[シネマトゥデイ映画ニュース] 富士急ハイランドの人気お化け屋敷「戦慄迷宮」を、清水崇監督、柳楽優弥主演で実写化する邦画初の長編3D映画『戦慄迷宮3D』の撮影現場このほど、同所で初公開され、企画・配給元アスミック・エースの谷島正之プロデューサーが3D映画の魅力を語った。
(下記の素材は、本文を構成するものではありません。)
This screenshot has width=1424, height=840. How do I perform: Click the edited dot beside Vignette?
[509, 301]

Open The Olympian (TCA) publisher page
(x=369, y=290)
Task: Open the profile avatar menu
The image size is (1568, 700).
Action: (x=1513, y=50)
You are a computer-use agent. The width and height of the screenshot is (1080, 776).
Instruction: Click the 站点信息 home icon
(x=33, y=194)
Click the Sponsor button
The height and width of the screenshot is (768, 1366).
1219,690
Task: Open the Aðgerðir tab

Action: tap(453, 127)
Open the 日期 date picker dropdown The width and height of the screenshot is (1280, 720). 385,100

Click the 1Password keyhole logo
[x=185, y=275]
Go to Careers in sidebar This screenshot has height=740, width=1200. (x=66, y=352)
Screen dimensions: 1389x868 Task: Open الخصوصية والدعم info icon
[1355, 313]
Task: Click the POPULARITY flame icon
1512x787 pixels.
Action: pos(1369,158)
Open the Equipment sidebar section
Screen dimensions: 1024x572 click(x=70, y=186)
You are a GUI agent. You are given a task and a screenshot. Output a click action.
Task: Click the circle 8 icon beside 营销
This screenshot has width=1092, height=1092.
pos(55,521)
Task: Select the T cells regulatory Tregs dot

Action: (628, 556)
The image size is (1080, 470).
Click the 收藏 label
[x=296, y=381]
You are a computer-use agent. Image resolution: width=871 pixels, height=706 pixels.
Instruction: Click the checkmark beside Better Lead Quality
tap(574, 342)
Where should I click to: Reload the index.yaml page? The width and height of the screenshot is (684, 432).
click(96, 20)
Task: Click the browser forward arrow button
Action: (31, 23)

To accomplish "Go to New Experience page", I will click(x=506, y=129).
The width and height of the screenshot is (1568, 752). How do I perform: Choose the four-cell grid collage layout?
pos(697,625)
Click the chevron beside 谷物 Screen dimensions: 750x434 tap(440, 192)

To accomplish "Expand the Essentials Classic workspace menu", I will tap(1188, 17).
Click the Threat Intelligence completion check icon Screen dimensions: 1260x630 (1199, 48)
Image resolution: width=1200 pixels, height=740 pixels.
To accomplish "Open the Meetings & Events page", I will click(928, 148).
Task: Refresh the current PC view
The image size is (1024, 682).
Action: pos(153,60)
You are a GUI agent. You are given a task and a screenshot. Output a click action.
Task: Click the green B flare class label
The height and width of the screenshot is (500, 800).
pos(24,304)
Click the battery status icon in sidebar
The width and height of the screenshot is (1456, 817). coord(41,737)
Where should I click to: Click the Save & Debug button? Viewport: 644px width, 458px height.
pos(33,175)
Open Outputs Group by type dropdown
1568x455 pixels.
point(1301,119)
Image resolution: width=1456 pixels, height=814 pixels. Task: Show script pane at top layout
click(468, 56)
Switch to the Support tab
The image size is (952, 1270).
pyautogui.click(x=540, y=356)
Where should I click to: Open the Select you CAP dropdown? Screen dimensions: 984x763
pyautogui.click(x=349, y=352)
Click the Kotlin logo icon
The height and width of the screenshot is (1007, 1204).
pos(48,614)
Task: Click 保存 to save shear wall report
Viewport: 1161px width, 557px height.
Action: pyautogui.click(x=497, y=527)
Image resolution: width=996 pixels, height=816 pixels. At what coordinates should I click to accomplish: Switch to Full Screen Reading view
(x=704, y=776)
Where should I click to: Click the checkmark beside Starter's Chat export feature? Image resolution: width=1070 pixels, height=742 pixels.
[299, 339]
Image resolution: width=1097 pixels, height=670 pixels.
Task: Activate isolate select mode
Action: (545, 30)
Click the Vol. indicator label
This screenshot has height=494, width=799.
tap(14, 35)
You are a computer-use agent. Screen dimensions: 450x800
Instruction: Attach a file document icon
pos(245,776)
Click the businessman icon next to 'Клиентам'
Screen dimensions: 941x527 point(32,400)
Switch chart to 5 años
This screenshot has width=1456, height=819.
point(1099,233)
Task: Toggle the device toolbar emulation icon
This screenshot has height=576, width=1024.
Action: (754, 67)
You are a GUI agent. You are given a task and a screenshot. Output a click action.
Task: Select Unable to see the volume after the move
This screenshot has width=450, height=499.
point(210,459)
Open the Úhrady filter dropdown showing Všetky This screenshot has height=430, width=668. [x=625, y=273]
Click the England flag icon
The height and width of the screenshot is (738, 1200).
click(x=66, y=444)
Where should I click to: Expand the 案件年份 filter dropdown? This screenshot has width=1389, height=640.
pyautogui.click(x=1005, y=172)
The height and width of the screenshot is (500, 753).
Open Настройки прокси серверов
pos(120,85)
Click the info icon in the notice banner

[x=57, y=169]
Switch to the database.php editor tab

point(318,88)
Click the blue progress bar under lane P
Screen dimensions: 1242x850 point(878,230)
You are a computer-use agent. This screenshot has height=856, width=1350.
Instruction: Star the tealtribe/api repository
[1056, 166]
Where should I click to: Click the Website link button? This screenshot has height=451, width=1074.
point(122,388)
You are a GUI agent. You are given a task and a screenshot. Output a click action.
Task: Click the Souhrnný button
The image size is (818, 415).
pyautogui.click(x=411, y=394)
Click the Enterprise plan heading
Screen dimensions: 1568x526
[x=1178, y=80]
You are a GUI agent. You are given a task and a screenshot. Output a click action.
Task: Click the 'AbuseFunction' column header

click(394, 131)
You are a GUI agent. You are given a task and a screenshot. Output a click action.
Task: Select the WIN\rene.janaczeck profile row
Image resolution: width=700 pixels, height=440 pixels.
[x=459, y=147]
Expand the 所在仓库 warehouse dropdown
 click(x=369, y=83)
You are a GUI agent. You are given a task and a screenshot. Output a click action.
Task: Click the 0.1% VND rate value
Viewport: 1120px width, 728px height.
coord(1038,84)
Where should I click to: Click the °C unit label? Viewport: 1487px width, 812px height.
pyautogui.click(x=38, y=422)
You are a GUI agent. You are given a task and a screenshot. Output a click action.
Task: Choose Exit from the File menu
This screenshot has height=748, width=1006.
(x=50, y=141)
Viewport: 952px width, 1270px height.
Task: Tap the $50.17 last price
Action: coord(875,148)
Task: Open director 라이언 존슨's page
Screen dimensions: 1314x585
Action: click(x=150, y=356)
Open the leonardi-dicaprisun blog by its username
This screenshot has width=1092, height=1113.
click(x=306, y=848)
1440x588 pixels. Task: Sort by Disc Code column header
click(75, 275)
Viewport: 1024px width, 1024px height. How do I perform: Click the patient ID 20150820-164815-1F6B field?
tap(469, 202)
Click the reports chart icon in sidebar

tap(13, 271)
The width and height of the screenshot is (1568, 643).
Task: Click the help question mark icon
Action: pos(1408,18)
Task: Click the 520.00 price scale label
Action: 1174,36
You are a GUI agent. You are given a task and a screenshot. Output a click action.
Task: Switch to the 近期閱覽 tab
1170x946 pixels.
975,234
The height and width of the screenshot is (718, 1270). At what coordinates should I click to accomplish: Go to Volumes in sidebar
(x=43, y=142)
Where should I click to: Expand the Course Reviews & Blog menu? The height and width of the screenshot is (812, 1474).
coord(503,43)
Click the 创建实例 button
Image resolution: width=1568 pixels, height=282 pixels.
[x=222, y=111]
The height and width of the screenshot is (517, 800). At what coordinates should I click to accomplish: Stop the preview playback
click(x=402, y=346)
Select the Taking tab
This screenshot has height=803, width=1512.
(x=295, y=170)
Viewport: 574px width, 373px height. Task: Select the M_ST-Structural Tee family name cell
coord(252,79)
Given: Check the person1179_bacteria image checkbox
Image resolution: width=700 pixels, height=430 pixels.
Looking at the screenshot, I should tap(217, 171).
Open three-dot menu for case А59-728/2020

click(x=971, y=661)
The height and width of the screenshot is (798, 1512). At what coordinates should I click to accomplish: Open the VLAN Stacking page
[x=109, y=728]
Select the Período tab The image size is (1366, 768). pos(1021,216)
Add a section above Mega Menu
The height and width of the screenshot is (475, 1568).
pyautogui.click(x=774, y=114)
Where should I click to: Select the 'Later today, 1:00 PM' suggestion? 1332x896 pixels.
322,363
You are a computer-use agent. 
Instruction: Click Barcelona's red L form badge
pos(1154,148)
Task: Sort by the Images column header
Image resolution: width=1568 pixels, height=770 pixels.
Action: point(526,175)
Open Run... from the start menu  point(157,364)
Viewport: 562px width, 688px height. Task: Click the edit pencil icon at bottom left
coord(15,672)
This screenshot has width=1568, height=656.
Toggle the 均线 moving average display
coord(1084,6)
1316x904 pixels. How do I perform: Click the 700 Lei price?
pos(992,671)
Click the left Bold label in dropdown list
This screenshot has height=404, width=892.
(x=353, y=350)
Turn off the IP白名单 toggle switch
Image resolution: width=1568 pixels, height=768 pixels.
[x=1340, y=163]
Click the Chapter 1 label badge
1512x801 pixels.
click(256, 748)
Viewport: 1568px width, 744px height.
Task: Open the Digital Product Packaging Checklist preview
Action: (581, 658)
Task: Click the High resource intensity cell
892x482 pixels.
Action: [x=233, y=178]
10年前に行方不明になった少女が突然帰ってきた謎を探るため、事件の舞台となった遊園地のお化け屋敷を訪れた主人公の賢(柳楽)とその仲間たちが、体験する恐怖を描くスリラー。5月31日にクランクインし、富士急の「戦慄迷宮」を貸し切り、劇中のお化け屋敷として撮影中だ。清水監督は通常の近視用メガネに加え、3D専用メガネをかけてモニターをのぞいてる。さらに撮影に使用されているのは、同社ほかが本作のためにアメリカからパーツを取り寄せて新開発した小型2眼カメラ。柳楽、前田愛のほかに勝地涼、蓮佛美沙子、松尾スズキが出演することも明かされた。
邦画初の長編3D映画を企画した谷島氏は、「3Dは、映画人にとって原体験としてあるオモチャのようなもの。誰でも一度は撮ってみたいと思う。富士急の『戦慄迷宮』の映画化は3年くらい前から企画していましたが、ドリームワークスアニメーションのCEOで、かねてから3D映画が映画ビジネスの再活性化の鍵になると説いてきたジェフリー・カッツェンバーグ氏が昨年3月、2009年を『3D元年』と宣言したことで、僕の中で3Dと戦慄迷宮のアイデアが一致。そこから半年間でグングン具体化した」と経緯を説明。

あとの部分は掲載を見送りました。